‘Words on Water’ illustrator, John Richardson, has upped sticks and moved east. Here’s how he’s getting on:
Mad March Days
Well, March came in like a lion and went out quieter but still blowing and roaring in the poplar trees. No rain all month, well no rain that registered on the gauge anyway, and cracks appearing in the garden, the farmland and riverbanks. The driving experience early in the month reminded me of the John Masefield poem ‘Cargoes’, the one poem people of a certain age all learnt at school and still remember: ‘Dirty British Coaster with a salt-caked smokestack butting through the Channel in the mad March days’. Driving across the Black Fen near Welney, swooping up and rolling down the crests and bumps on the fenland byways in a howling gale took me right back to English literature classes at school. However, we were carrying flour from the mill not cheap tin trays, Tyne coal and pig lead.
The farmland has, in places turned into a Buddhist garden, the newly ploughed land has been harrowed, rolled and drilled into complex geometric patterns with only the skyline, pigeons and rooks breaking-up the symmetry. Even the spring wheat is shooting up in neat lines and standing to attention. Some mornings there is a layer of hoar-frost right on the top of the ridges on others a thick mist. During the day, as the dew fall dries out, the tractors disappear into a dust cloud as they work, with just a brief glimpse of red, blue or bright green paintwork in the sunlight to identify the manufacturer.

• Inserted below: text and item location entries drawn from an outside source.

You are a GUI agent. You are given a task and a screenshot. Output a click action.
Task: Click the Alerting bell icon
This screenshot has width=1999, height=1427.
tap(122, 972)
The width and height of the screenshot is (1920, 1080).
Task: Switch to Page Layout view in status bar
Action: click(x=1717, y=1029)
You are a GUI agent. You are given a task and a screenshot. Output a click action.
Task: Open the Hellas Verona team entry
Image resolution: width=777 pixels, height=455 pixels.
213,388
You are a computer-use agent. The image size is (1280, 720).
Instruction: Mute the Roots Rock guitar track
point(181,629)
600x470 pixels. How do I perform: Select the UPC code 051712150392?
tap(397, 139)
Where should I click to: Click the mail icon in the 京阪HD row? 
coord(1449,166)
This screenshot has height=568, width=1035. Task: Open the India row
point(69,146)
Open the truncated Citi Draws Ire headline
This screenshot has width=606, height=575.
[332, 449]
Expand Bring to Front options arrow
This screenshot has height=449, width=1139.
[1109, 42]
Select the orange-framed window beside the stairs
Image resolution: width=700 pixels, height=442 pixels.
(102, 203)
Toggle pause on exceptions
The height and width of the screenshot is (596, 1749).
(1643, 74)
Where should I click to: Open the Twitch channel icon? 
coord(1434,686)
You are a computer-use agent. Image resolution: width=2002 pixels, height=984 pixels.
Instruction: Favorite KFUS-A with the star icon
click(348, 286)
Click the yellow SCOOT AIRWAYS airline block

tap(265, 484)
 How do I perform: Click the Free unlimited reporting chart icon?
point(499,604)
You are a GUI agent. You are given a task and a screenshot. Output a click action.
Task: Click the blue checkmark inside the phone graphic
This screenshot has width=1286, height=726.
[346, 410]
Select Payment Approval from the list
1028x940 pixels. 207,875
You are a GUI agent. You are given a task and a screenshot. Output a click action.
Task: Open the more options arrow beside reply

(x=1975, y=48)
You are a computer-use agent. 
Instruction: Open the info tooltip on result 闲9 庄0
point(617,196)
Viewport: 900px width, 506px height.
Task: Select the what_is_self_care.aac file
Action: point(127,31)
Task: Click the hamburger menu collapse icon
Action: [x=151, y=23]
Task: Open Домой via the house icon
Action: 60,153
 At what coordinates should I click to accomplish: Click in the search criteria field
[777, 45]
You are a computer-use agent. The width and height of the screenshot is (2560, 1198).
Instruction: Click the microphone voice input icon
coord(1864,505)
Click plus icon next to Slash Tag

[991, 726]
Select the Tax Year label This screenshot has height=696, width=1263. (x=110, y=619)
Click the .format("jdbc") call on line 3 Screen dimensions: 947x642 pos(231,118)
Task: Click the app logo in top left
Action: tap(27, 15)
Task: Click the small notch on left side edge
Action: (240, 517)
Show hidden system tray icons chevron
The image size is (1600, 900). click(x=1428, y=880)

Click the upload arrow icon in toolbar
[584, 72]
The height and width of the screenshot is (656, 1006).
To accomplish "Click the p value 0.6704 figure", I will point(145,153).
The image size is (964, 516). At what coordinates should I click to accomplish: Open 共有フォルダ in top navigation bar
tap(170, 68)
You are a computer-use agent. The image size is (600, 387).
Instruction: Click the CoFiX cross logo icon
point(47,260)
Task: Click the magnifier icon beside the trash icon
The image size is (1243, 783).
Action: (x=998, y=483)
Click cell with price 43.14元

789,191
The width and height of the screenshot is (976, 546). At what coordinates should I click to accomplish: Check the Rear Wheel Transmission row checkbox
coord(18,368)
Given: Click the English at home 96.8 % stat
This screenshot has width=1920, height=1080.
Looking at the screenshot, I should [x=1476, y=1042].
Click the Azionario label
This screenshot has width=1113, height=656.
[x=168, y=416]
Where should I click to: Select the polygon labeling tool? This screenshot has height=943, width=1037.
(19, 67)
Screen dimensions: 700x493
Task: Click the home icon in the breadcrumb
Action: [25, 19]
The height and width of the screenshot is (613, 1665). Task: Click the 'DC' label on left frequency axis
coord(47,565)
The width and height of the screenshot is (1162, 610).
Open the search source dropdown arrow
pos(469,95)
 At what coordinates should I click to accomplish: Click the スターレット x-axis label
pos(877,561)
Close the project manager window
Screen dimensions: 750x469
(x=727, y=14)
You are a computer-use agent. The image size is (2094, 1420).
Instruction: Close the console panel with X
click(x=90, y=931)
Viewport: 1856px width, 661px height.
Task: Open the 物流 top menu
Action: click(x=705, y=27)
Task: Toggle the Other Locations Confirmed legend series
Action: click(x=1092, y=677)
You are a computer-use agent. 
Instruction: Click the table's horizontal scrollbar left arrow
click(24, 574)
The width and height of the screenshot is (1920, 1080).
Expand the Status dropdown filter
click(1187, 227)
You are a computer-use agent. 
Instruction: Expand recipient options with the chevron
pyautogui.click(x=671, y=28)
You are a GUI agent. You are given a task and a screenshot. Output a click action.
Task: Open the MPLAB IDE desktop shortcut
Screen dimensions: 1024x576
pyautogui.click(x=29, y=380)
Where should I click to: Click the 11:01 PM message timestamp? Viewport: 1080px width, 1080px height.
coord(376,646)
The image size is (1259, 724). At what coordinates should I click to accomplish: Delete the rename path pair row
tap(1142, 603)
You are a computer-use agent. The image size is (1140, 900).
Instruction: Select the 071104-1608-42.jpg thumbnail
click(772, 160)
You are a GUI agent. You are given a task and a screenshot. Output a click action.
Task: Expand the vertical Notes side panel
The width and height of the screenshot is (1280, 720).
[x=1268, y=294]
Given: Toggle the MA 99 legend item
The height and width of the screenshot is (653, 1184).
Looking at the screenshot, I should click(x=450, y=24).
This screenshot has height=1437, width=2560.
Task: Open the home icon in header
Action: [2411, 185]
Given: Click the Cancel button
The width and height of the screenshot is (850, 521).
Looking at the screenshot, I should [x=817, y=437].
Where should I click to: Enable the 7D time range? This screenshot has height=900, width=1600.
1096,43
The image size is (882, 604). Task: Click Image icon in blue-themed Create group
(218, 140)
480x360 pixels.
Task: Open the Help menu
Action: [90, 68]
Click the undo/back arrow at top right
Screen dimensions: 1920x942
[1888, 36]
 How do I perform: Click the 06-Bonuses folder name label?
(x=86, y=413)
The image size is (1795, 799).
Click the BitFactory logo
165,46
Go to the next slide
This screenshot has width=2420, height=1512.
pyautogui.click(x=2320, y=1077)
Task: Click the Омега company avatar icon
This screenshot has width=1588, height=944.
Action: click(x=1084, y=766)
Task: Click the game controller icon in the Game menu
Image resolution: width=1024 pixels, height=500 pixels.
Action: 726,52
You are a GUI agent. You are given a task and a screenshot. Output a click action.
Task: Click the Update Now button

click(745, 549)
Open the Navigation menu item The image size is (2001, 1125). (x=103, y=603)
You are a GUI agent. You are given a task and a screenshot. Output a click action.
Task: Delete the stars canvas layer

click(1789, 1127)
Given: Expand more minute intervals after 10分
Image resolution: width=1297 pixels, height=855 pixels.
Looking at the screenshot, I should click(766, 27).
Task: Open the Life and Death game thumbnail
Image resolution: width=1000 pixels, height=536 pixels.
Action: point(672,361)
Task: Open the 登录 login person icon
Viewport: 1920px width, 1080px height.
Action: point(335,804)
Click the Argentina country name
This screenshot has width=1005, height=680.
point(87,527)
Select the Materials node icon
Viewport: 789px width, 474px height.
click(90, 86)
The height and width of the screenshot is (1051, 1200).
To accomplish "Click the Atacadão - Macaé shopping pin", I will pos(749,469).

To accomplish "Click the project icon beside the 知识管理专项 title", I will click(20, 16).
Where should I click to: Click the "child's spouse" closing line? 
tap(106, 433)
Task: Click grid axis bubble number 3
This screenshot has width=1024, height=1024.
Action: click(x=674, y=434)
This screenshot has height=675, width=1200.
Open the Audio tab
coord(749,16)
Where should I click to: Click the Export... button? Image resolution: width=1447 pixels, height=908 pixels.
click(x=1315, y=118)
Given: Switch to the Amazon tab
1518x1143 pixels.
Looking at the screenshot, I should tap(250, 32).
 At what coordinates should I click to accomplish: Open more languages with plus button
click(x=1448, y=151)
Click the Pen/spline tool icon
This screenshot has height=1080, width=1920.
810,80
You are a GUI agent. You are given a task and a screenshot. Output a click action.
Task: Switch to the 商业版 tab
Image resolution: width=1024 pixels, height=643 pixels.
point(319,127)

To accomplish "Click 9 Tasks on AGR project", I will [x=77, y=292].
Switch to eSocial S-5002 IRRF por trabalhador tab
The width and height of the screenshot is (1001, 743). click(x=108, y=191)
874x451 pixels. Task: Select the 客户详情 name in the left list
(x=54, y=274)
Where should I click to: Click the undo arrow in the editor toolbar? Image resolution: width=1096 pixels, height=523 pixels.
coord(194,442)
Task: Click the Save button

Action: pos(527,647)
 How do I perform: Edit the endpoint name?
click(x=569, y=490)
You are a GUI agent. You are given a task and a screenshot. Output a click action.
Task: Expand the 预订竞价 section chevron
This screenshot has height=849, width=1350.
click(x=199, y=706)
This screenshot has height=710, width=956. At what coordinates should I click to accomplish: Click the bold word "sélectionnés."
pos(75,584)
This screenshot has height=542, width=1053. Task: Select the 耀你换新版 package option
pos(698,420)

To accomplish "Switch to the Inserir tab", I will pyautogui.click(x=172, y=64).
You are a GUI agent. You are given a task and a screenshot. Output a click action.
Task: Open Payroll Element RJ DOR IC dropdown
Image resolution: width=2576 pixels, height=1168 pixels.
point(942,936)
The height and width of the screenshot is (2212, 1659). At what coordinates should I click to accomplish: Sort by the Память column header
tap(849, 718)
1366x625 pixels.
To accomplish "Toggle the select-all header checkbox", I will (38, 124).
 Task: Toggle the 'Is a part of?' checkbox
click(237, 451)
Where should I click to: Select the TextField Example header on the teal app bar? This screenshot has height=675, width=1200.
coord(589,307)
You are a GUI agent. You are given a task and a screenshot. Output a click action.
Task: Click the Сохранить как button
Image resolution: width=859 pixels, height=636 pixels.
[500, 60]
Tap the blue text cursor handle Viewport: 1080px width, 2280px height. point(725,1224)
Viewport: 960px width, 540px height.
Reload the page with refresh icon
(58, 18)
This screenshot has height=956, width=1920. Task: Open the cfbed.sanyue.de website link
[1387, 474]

In the orchards the plum trees are in full blossom, soon to be followed by the pear and apple trees. In the hedgerows and at the edges of fields primroses and cowslips are splashes of cheery pale yellow. Meanwhile out in the middle of the fields we have seen a pair of hares boxing while a third watches waiting his chance to woo the female and then get a clip round the ear for his amorous advances.
The warming temperatures seem to have given all the plants and insects a sense of urgency and purpose. While planting the garlic and shallots in the middle of the month the accompaniment was the buzzing of hoverflies and bumble bees and the sight of quite a few butterflies. Close your eyes and you could almost have been tench fishing in June, the sun was certainly bright enough.
Generally the fieldfares and redwings have departed with just a few gathering in the poplars and alders but during the month we have seen woodcock, snipe and a growing number of peewits. Walking the dogs early one morning two pairs of scribblers, yellowhammers really, (we called them scribblers as children because of the way their eggs are decorated), were darting in and out of the alder hedge along with a pair of blackcaps. The usual suspects are still around of course including the noisy house sparrows nesting under the eaves in last year’s house martin’s nests. They do make a racket for such small birds.
Airborne we have the comical sight of rooks wobbling across the sky carrying twigs for their nest building that almost match their wingspan. Meanwhile the starlings bustle around looking as if they are trying to emulate aeroplanes towing a message banner along behind them, but in their case the banner is a length of grass or reed way out of proportion with their overall size. In a dense hawthorn bush a magpie’s nest that is mostly twigs is highlighted with blue plastic, red baler-twine and bits of white carrier bag. The finished article looks like cross between a bouffant hair-do (with highlights) and a giant basket.
One of the treats of the month was turning a corner round the side of an old Nissen Hut to see a piece of ‘wood’ about the size of a thrush fly up and drop down to the bare earth in the field about six yards from me. Closer inspection revealed a pair of huge yellow eyes watching me from ground level. Then the shape gradually revealed itself as a little owl which flew round the Nissen Hut and back inside through the open door. Being of World War 2 vintage the hut is a double skinned structure and the owls have made the their nest in the roof space cavity. Had I looked harder I would have seen the pellets of fur and bone on the floor of the hut that would have given me a clue.
March had one dark day, Monday the 15th, the last day of the fishing season. The day was celebrated by a visit from ‘Andrews of Arcadia’ who joined me for the final pike fishing expedition of the season. A hearty ‘full English’ and cups of tea preceded the trip to the river bank where there was a lot of talk and the pike were conspicuous by their absence. How typical as a last day but at least the opening day of the season was meticulously planned. I will cut some new swims in the reeds, plumb the depth and pre-bait them for a week, then we will arrive before dawn for the magic first cast. Is this casting the runes if not a quill? On opening day we will definitely catch some tench, I have seen them there, big ones, but then I have seen pike there too.
I have heard that there are sea trout in the Great Ouse and throughout the Norfolk tidal rivers and a friend told me about one that he caught while it was stranded in a tidal drain near his home. He doesn’t fish but he lifted it out in a borrowed landing net and returned it in deeper water to send it on its way. The weight? Well it’s got to be at least 10lbs and what a tail.
Last Sunday Sue and I were going to build a hide and saw, in the dyke, a bizarre sight. Floating on the surface was a dead rat, fur bleached white, that had been in the bottom of the dyke since October. Around and on the corpse were seven toads having a ‘Barry White’ moment!
They were still at it two days later. Barry would have been proud and impressed!